For brevity's sake, we fit a Bayesian model using the Pareto distribution as the conjugate prior (if this is all a foreign language to you, definitely check out my other blog posts on bayesAB 1 2). We can use very small values for xm and alpha as diffuse priors so the model we build for the Uniform distribution is solely based on the data.

x <- sample(trueMax, draws, replace = F)

mod <- bayesTest(x, x, priors = c("xm" = .005, "alpha" = .005), distribution = "uniform")

plot(mod, priors = FALSE, samples = FALSE)

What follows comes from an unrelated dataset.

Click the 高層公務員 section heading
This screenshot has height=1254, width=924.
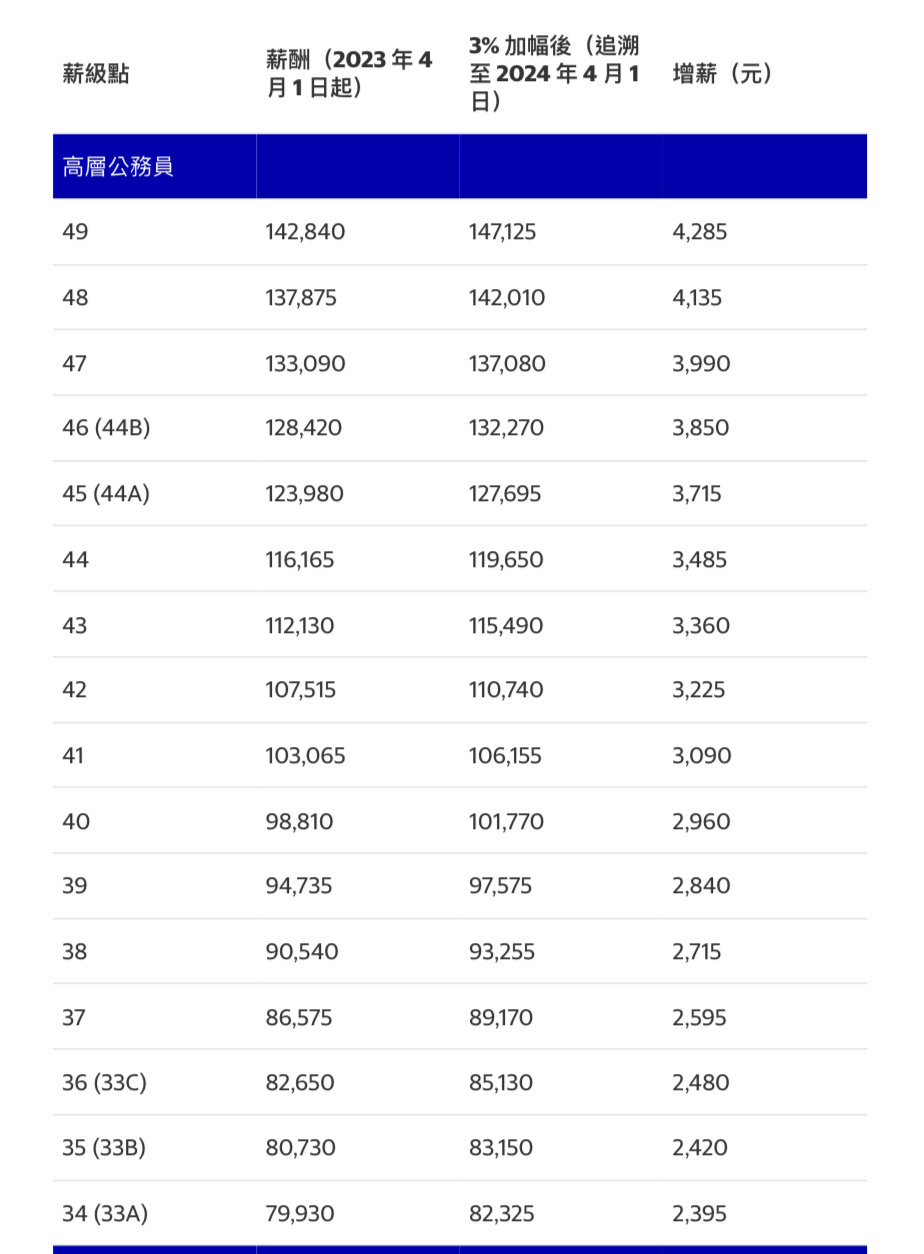(118, 166)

As we can see, the posterior is fairly thin between 4980 and 5000. Taking the mean or median of this is a solid estimate for the maximum. Let's see what the median says using the summary generic.

summary(mod)
Quantiles of posteriors for A and B:

$Theta
$Theta$A_thetas
      0%      25%      50%      75%     100% 
4980.000 4981.431 4983.458 4986.891 5038.651 

$Theta$B_thetas
      0%      25%      50%      75%     100% 
4980.000 4981.445 4983.448 4986.914 5036.582 


--------------------------------------------

P(A > B) by (0)%: 

$Theta
[1] 0.49782

--------------------------------------------

Credible Interval on (A - B) / B for interval length(s) (0.9) : 

$Theta
          5%          95% 
-0.002282182  0.002298932 

--------------------------------------------

Posterior Expected Loss for choosing B over A:

$Theta
[1] 2504.588

For our purposes, we can ignore everything besides the quantiles of the posteriors. Using this, we arrive at an estimate of 4983 as our max. Using \(2 * \bar{x}\) for this same sample results in 5034 which is overshooting by quite a bit.